Ali ao lado, durante a entrevista, uma senhora que se dizia "temente a Deus" falava alto e negava a existência da pandemia. Após alguns minutos, o silêncio. Uma médica abriu a porta e avisou que o parente da religiosa havia testado positivo para a doença e teria que ficar internado. "O que é isso?", clamava a mulher, inconformada.
Em maio de 2020, ainda na primeira onda, contêineres frigoríficos foram instalados no local para armazenar os corpos das vítimas. A UPA do Bom Jardim também é uma das três unidades de saúde que possuem usinas para produção de oxigênio em Fortaleza.
Como forma de frear a contaminação, o Comitê Popular de Enfrentamento à Covid-19 no Grande Bom Jardim realizou um mapeamento comunitário, nos cinco bairros da região, entre os dias 27 de março e 1º de abril, fazendo uma leitura dos pontos de aglomeração e de incidência de casos, além do contingente de assentamentos precários.
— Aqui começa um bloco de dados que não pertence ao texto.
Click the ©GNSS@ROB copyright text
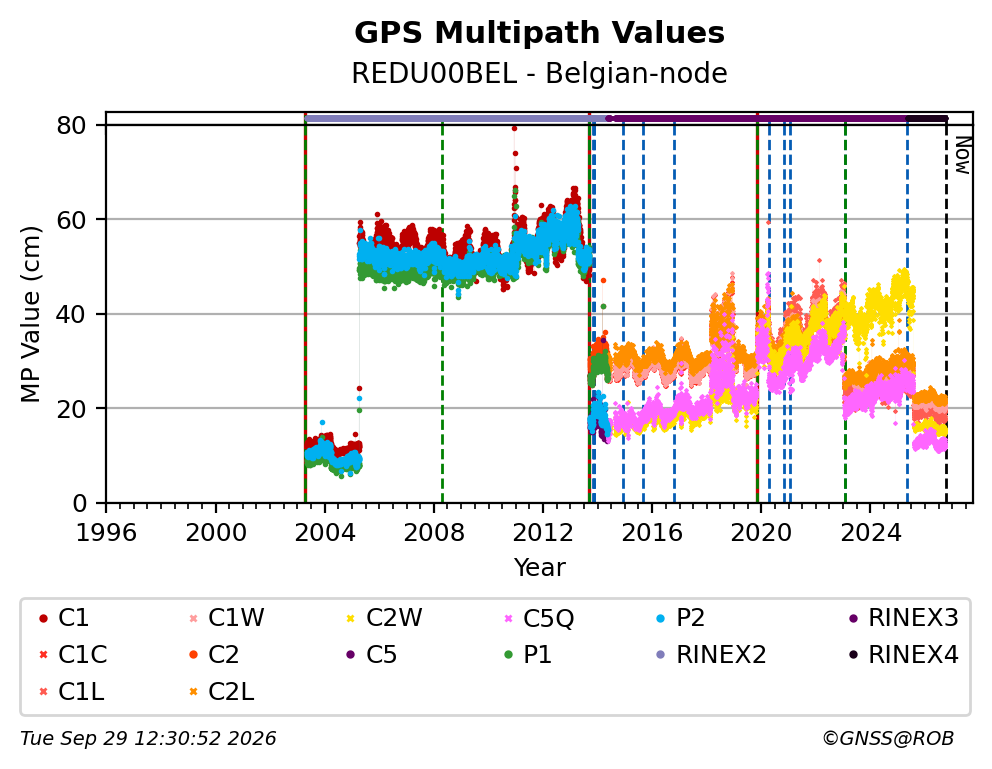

Segundo o relatório, Granja Lisboa, Granja Portugal e Bom Jardim estão entre os cinco com maior mortalidade em Fortaleza, alcançando, nas últimas semanas, mais vítimas e contaminações que no pico da primeira onda, ocorrida entre os meses de abril e maio de 2020.
O estudo ainda aponta que "existe uma correlação entre IDH, espalhamento do novo coronavírus e mortes pela covid-19". A pobreza não vem só.